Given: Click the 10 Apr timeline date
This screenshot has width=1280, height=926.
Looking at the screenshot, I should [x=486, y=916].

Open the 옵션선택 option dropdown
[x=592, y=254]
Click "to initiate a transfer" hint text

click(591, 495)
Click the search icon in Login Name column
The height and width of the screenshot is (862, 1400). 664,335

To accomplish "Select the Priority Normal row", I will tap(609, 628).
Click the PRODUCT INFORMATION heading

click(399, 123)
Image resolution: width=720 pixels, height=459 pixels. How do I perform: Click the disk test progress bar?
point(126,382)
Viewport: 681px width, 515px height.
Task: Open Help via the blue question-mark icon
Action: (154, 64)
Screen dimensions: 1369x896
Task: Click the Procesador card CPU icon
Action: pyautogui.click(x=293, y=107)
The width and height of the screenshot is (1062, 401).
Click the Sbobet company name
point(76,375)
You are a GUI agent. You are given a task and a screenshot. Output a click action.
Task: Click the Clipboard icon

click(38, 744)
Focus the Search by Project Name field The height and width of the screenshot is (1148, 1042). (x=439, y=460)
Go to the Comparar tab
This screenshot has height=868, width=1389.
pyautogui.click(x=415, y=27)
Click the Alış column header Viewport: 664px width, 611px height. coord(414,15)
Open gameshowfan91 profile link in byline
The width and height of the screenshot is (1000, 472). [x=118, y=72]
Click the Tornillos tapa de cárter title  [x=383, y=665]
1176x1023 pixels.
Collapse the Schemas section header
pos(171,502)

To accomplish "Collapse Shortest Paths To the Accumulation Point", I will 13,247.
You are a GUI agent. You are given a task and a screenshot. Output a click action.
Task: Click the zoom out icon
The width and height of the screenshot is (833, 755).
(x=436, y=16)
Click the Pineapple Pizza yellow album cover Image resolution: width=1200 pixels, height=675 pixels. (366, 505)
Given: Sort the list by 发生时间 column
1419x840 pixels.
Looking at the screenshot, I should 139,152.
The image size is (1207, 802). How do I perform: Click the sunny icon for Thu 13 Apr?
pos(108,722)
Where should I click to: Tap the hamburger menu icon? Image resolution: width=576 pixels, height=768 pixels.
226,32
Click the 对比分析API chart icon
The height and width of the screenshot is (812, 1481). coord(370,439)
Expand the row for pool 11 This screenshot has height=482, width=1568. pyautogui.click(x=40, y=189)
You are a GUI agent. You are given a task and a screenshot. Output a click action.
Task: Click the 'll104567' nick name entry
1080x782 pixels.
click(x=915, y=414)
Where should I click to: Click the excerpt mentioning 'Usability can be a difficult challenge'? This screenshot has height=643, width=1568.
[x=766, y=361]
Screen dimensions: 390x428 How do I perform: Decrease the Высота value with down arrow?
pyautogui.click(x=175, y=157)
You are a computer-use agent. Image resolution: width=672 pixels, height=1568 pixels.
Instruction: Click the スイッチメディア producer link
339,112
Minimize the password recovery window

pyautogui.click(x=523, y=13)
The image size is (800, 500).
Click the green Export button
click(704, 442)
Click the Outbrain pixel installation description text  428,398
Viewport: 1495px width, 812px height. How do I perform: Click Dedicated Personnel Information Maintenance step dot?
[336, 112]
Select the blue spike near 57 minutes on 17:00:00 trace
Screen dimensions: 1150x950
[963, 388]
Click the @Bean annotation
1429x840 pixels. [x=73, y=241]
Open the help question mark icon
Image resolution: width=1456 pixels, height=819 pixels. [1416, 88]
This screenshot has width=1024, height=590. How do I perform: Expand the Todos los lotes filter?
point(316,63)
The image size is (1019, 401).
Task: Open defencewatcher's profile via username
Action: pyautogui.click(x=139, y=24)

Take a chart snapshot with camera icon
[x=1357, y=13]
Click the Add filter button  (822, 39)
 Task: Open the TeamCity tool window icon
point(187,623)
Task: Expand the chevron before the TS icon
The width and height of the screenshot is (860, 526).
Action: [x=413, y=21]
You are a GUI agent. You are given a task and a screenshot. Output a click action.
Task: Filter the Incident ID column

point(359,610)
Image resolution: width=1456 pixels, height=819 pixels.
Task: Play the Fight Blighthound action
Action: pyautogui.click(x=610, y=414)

*Exercise aim*:
Return the lines above precisely as they appear, beginning at the first line and ending at the line with "Click the Pineapple", and nothing after it.

*Response*:
Given: Click the 10 Apr timeline date
This screenshot has width=1280, height=926.
Looking at the screenshot, I should [x=486, y=916].

Open the 옵션선택 option dropdown
[x=592, y=254]
Click "to initiate a transfer" hint text

click(591, 495)
Click the search icon in Login Name column
The height and width of the screenshot is (862, 1400). 664,335

To accomplish "Select the Priority Normal row", I will tap(609, 628).
Click the PRODUCT INFORMATION heading

click(399, 123)
Image resolution: width=720 pixels, height=459 pixels. How do I perform: Click the disk test progress bar?
point(126,382)
Viewport: 681px width, 515px height.
Task: Open Help via the blue question-mark icon
Action: (154, 64)
Screen dimensions: 1369x896
Task: Click the Procesador card CPU icon
Action: pyautogui.click(x=293, y=107)
The width and height of the screenshot is (1062, 401).
Click the Sbobet company name
point(76,375)
You are a GUI agent. You are given a task and a screenshot. Output a click action.
Task: Click the Clipboard icon

click(38, 744)
Focus the Search by Project Name field The height and width of the screenshot is (1148, 1042). (x=439, y=460)
Go to the Comparar tab
This screenshot has height=868, width=1389.
pyautogui.click(x=415, y=27)
Click the Alış column header Viewport: 664px width, 611px height. coord(414,15)
Open gameshowfan91 profile link in byline
The width and height of the screenshot is (1000, 472). [x=118, y=72]
Click the Tornillos tapa de cárter title  [x=383, y=665]
1176x1023 pixels.
Collapse the Schemas section header
pos(171,502)

To accomplish "Collapse Shortest Paths To the Accumulation Point", I will 13,247.
You are a GUI agent. You are given a task and a screenshot. Output a click action.
Task: Click the zoom out icon
The width and height of the screenshot is (833, 755).
(x=436, y=16)
Click the Pineapple Pizza yellow album cover Image resolution: width=1200 pixels, height=675 pixels. (366, 505)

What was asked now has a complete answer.